__Required work__
Word for word, reproduce the data that follows.

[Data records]
##############################
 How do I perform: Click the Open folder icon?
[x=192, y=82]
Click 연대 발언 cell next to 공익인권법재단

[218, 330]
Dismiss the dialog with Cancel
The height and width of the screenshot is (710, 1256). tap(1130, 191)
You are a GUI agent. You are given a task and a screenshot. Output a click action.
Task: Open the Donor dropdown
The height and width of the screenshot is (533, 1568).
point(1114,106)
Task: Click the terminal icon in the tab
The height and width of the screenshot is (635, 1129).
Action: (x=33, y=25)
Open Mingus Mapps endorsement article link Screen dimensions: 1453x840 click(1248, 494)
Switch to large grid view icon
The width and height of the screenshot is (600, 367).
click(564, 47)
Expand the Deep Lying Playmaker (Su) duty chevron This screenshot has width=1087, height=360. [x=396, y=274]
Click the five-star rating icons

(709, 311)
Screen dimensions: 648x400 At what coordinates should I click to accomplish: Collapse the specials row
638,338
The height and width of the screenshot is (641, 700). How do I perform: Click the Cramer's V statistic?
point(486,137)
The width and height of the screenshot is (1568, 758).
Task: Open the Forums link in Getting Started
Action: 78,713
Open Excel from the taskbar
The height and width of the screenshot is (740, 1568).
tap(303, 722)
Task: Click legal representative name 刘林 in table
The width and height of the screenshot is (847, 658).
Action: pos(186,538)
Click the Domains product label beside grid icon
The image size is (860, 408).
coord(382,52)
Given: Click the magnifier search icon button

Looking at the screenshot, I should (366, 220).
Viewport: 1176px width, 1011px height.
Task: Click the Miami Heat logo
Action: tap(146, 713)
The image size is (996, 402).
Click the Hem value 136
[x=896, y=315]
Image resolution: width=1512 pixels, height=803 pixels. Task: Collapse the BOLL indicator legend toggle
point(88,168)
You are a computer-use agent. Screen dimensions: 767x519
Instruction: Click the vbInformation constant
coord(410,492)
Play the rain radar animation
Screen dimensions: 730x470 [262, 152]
##############################
__Solution for this task__
 How do I perform: Click the Open folder icon?
[x=192, y=82]
Click 연대 발언 cell next to 공익인권법재단

[218, 330]
Dismiss the dialog with Cancel
The height and width of the screenshot is (710, 1256). tap(1130, 191)
You are a GUI agent. You are given a task and a screenshot. Output a click action.
Task: Open the Donor dropdown
The height and width of the screenshot is (533, 1568).
point(1114,106)
Task: Click the terminal icon in the tab
The height and width of the screenshot is (635, 1129).
Action: (x=33, y=25)
Open Mingus Mapps endorsement article link Screen dimensions: 1453x840 click(1248, 494)
Switch to large grid view icon
The width and height of the screenshot is (600, 367).
click(564, 47)
Expand the Deep Lying Playmaker (Su) duty chevron This screenshot has width=1087, height=360. [x=396, y=274]
Click the five-star rating icons

(709, 311)
Screen dimensions: 648x400 At what coordinates should I click to accomplish: Collapse the specials row
638,338
The height and width of the screenshot is (641, 700). How do I perform: Click the Cramer's V statistic?
point(486,137)
The width and height of the screenshot is (1568, 758).
Task: Open the Forums link in Getting Started
Action: 78,713
Open Excel from the taskbar
The height and width of the screenshot is (740, 1568).
tap(303, 722)
Task: Click legal representative name 刘林 in table
The width and height of the screenshot is (847, 658).
Action: pos(186,538)
Click the Domains product label beside grid icon
The image size is (860, 408).
coord(382,52)
Given: Click the magnifier search icon button

Looking at the screenshot, I should (366, 220).
Viewport: 1176px width, 1011px height.
Task: Click the Miami Heat logo
Action: tap(146, 713)
The image size is (996, 402).
Click the Hem value 136
[x=896, y=315]
Image resolution: width=1512 pixels, height=803 pixels. Task: Collapse the BOLL indicator legend toggle
point(88,168)
You are a computer-use agent. Screen dimensions: 767x519
Instruction: Click the vbInformation constant
coord(410,492)
Play the rain radar animation
Screen dimensions: 730x470 [262, 152]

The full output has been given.